ONE HUNDRED YEARS WITH THE SECOND CAVALRY
By Joseph I. Lambert, Major, Second Cavalry
Copyright 1939 Commanding Officer, Second Cavalry, Fort Riley, Kansas
Capper Printing Company, Inc.
The Sioux Indians signed a treaty September 17, 1851, in which it was stipulated they would be responsible that their people did no harm to the whites. The government agreed to prevent white men from wandering through the Sioux country and to pay them annuities for ten years. But the emigrants kept traveling through this area killing the game, and since there was no redress from the government the Indians began to act in a hostile manner. After several soldiers had been killed near Fort Laramie, Wyoming, while trying to arrest an Indian offender, the War Department decided to send an expedition against them.
Colonel Harney, then on leave in Paris, was selected to command the punitive force and hurried home in the early part of 1855 to receive the appointment. The units to compose the expedition were portions of the Second, Sixth, and Tenth Infantry, a battery of the Fourth Artillery, and Companies D, E, H, and K, Second Dragoons. After assembling this force at Fort Kearney, Nebraska, Colonel Harney marched west on August 24, 1855. When within several days’ march of Ash Hollow, he learned that the Brule and Oglala Sioux were encamped a few miles north of that place. As these were the tribes committing most of the depredations, he marched there without the knowledge of the hostiles.

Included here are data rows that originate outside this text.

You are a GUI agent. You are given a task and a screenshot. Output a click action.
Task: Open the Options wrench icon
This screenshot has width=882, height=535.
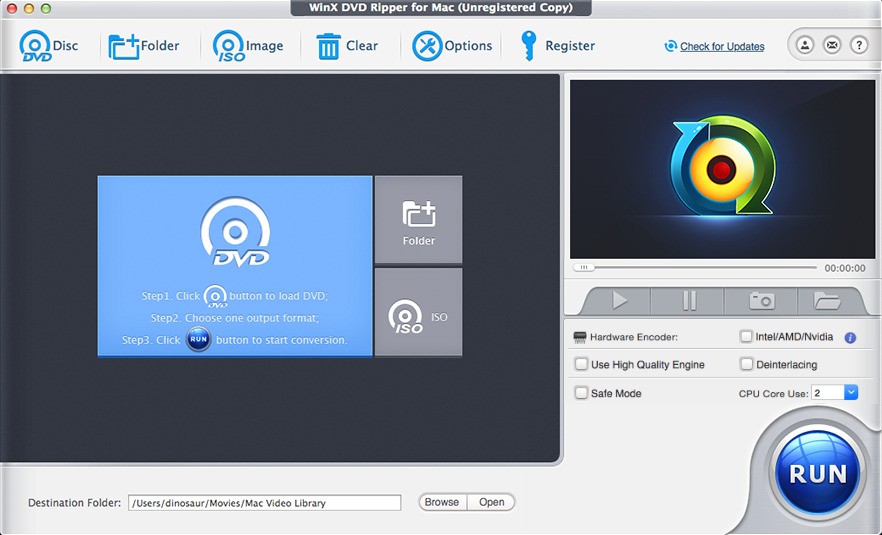point(427,46)
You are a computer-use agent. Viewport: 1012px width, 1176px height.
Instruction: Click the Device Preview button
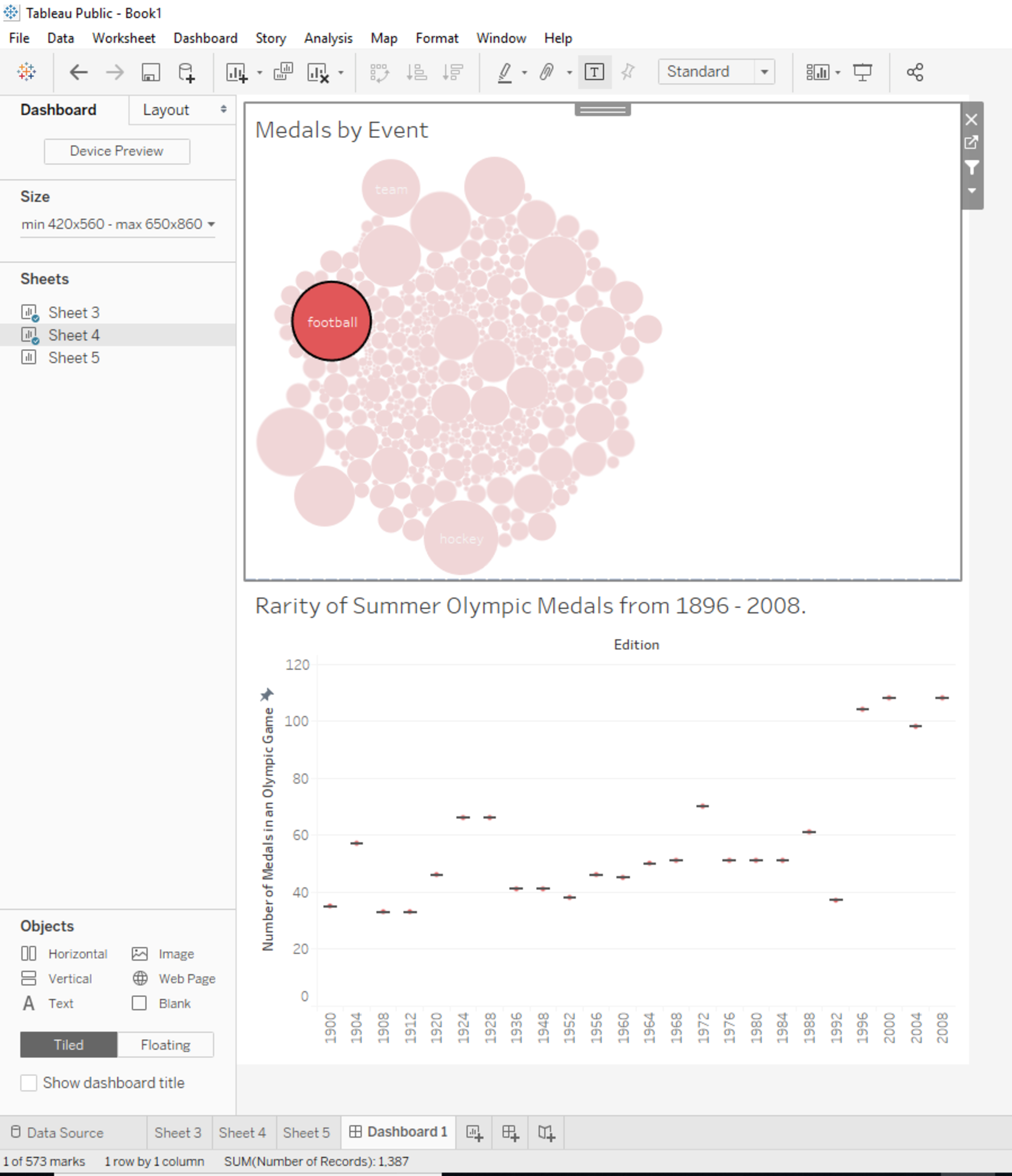click(117, 151)
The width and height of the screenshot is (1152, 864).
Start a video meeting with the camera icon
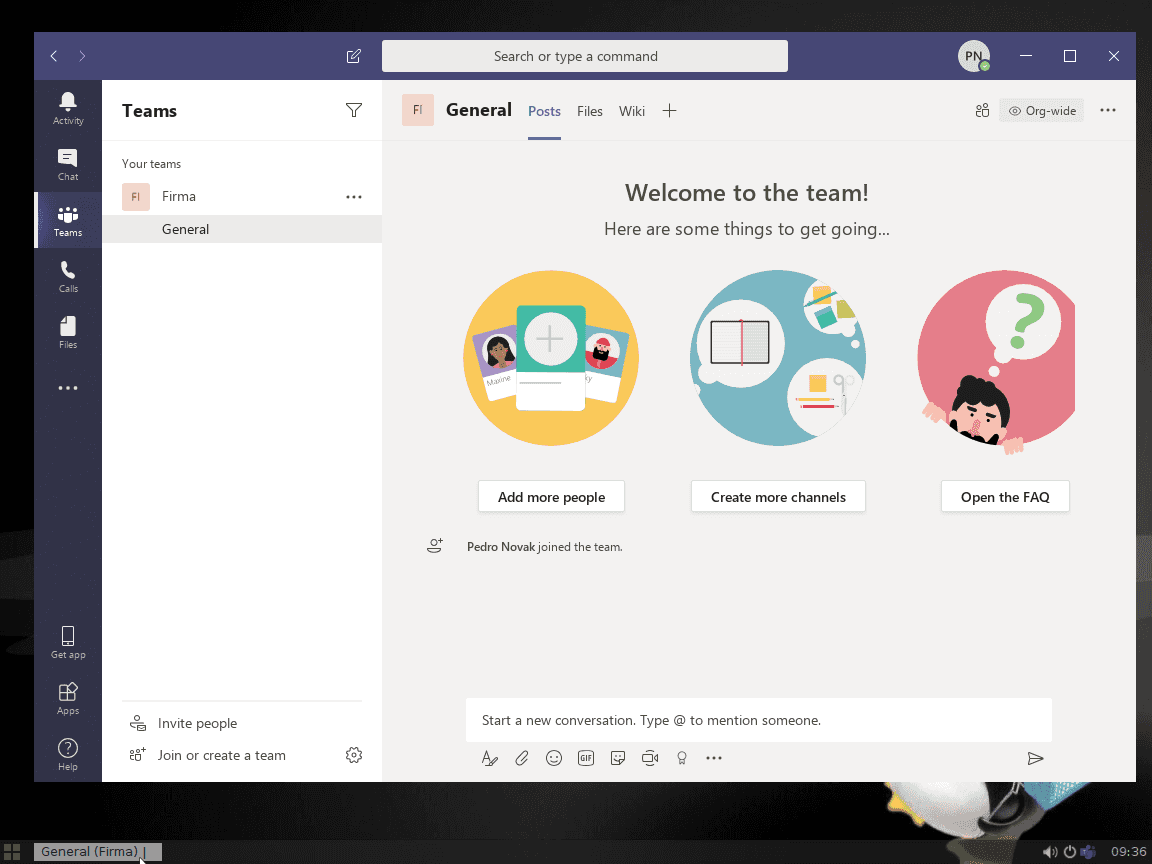click(649, 758)
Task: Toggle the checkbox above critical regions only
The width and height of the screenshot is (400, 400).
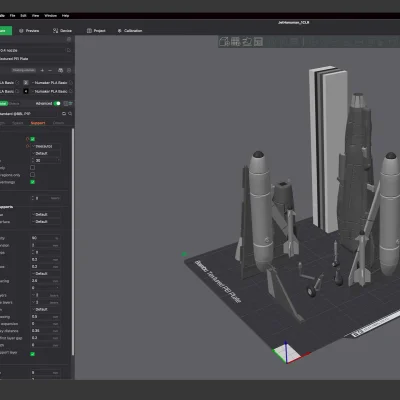Action: click(32, 167)
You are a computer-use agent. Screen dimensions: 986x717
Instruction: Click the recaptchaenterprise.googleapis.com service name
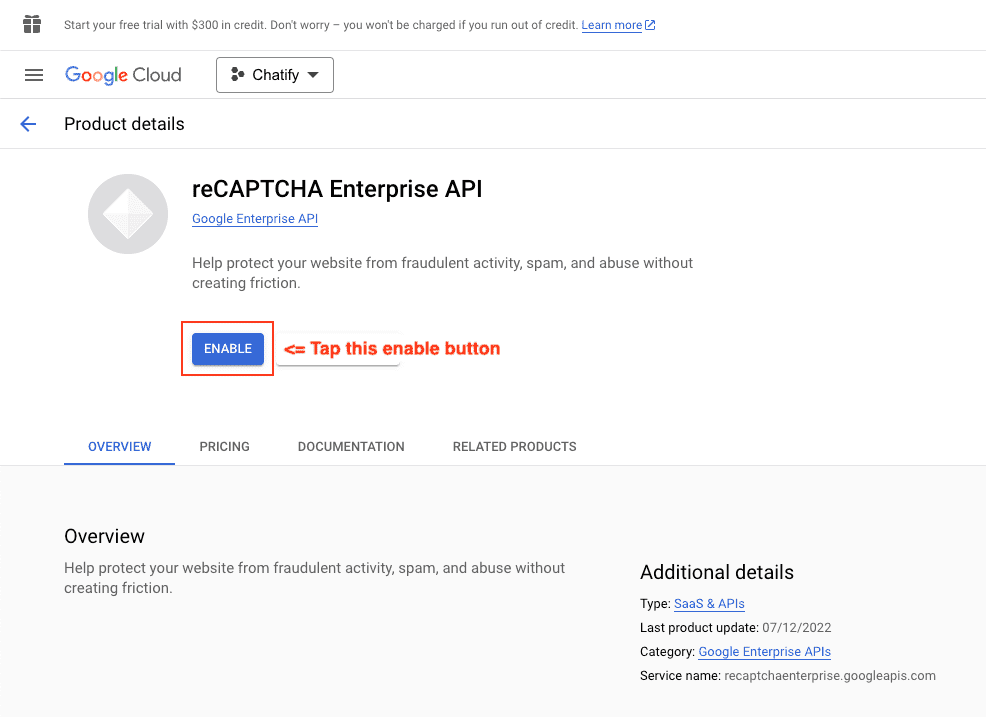coord(830,676)
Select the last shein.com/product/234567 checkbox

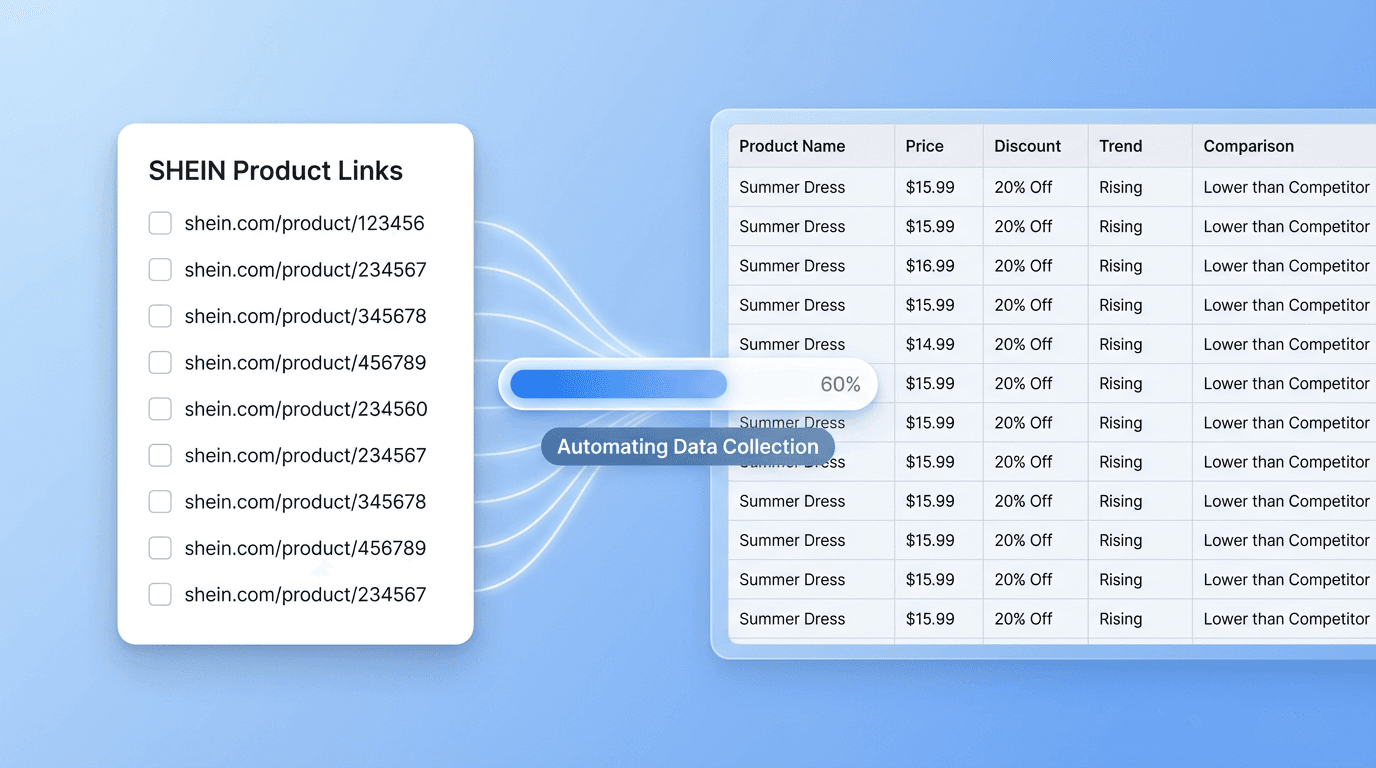tap(160, 594)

Colonel Harney’s plan of battle was that the infantry should attack the enemy front at daylight and the cavalry should make a circuitous route and attack from the rear. Upon the approach of the soldiers the Brule chief advanced, carrying a white flag, and insisted the Indians were friends of the whites. Colonel Harney told them to go back to camp and defend themselves. In a few minutes the infantry advanced and opened fire. Meantime, Companies E and K, Second Dragoons, and a company of the Fourth Artillery and Tenth Infantry under Lieutenant Colonel Cooke marched about ten miles and reached a position in rear of the hostiles without being seen. Upon hearing the first firing of the infantry they mounted and galloped closer to get a more favorable position for attack. When the Indians saw they were about to be surrounded, they fled in every direction.

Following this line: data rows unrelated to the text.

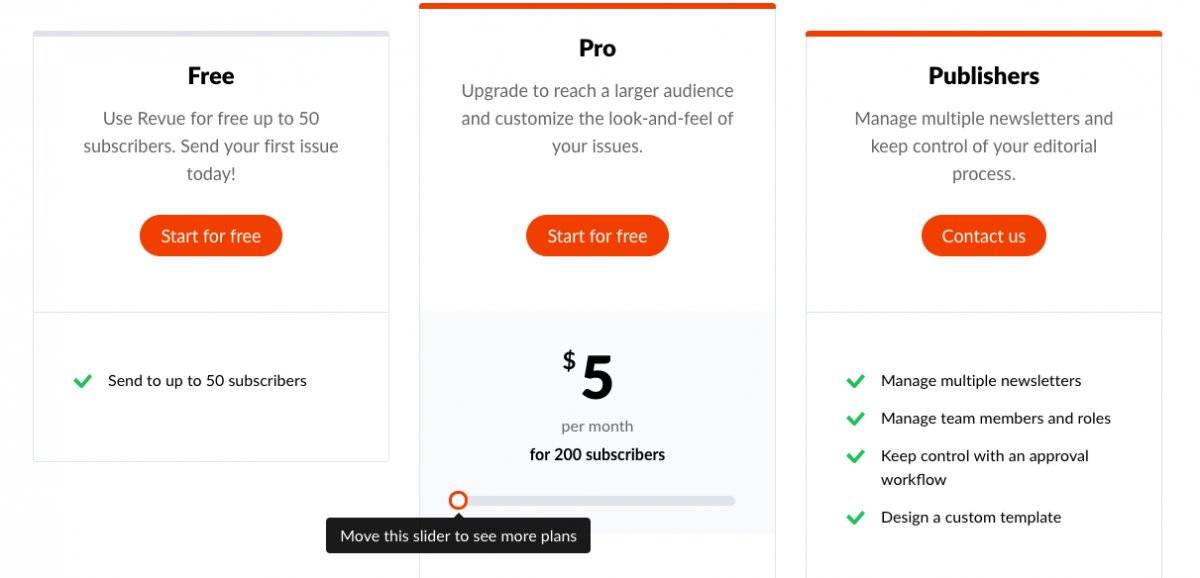Click the 'Move this slider' tooltip
Viewport: 1200px width, 578px height.
pyautogui.click(x=458, y=536)

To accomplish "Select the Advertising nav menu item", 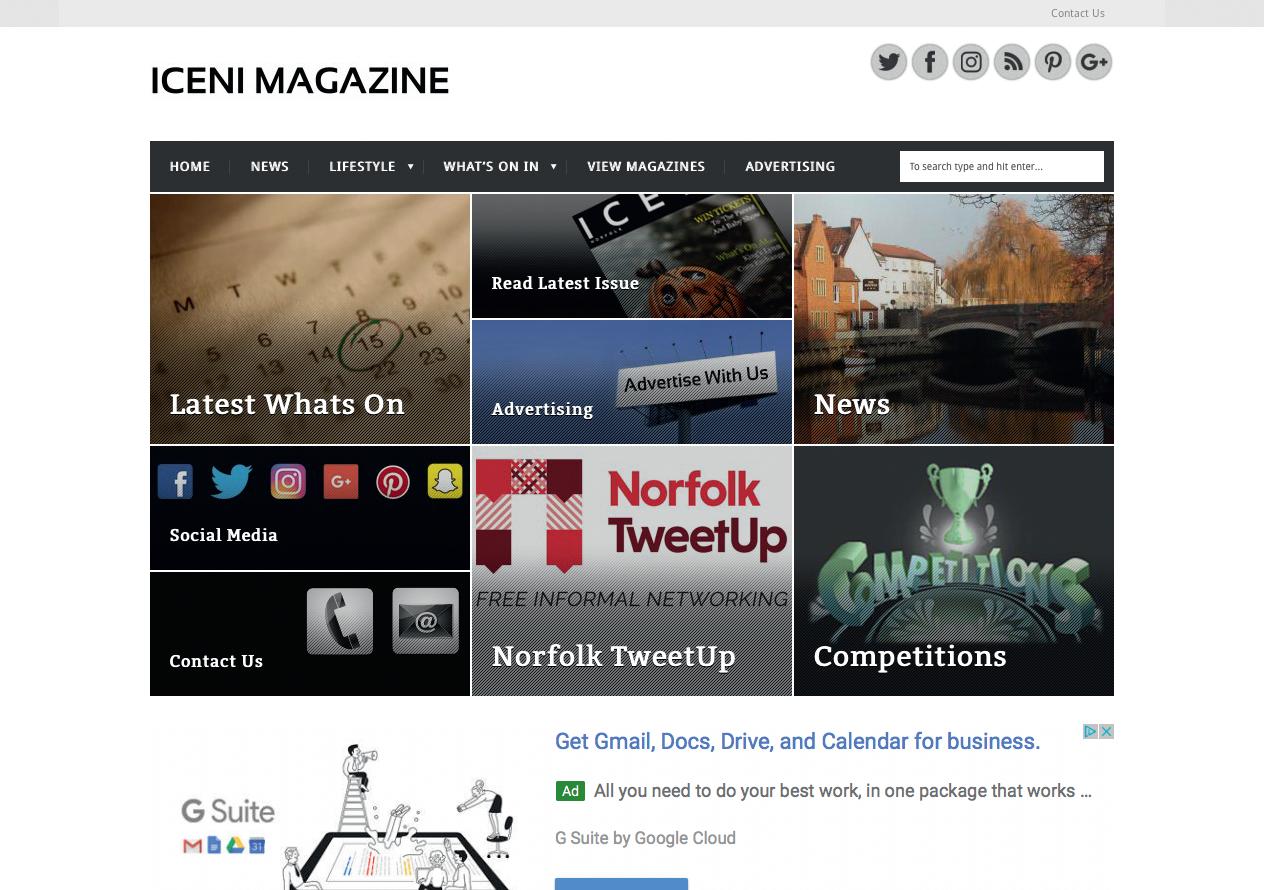I will coord(790,167).
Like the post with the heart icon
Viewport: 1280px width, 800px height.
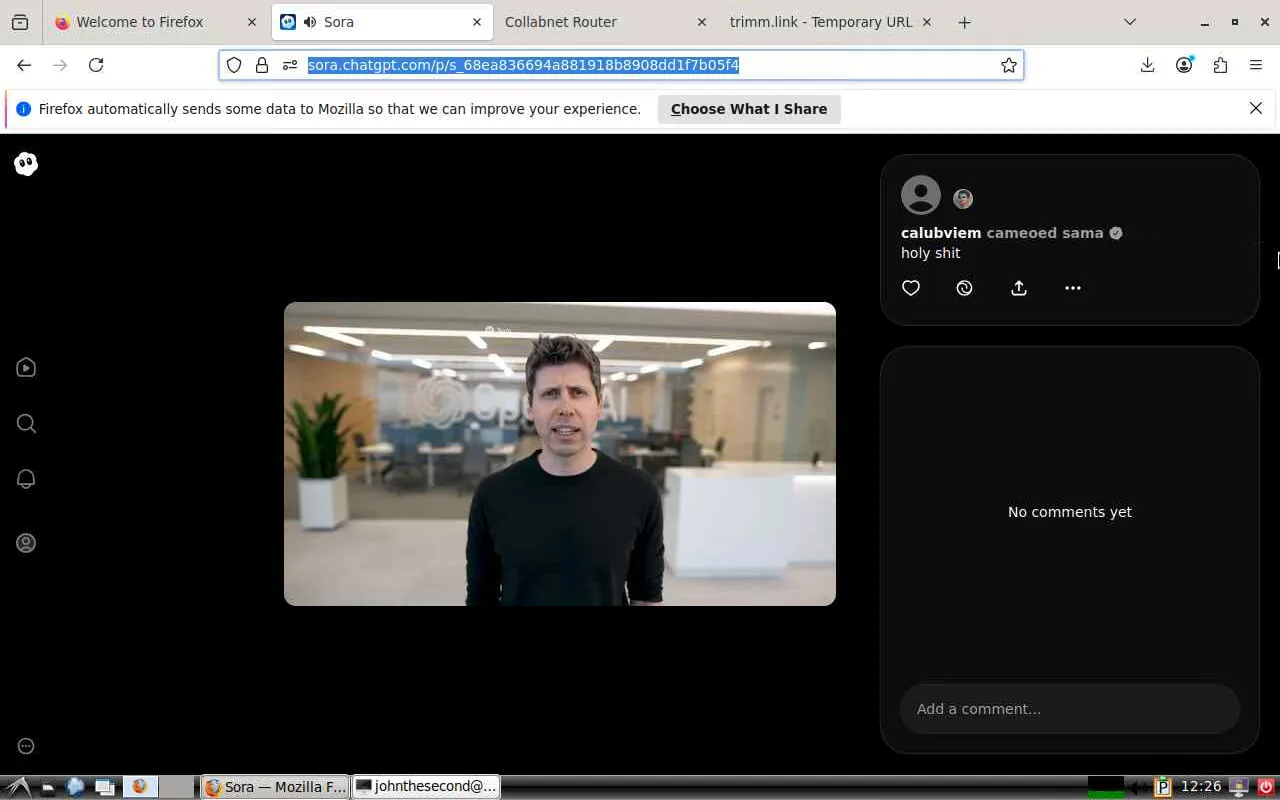[910, 288]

In the running fight for several miles, five dragoons were killed and seven wounded. Lieutenant Colonel Cooke’s bugler wrote:
“When our boys saw their comrades fall, they fought like tigers. And when the glorious charge rang out from my old bugle, you might have seen K and E dash en masse down the almost perpendicular mountain, where they met the Indian warriors hand to hand. We made them bight the dust in dozens.”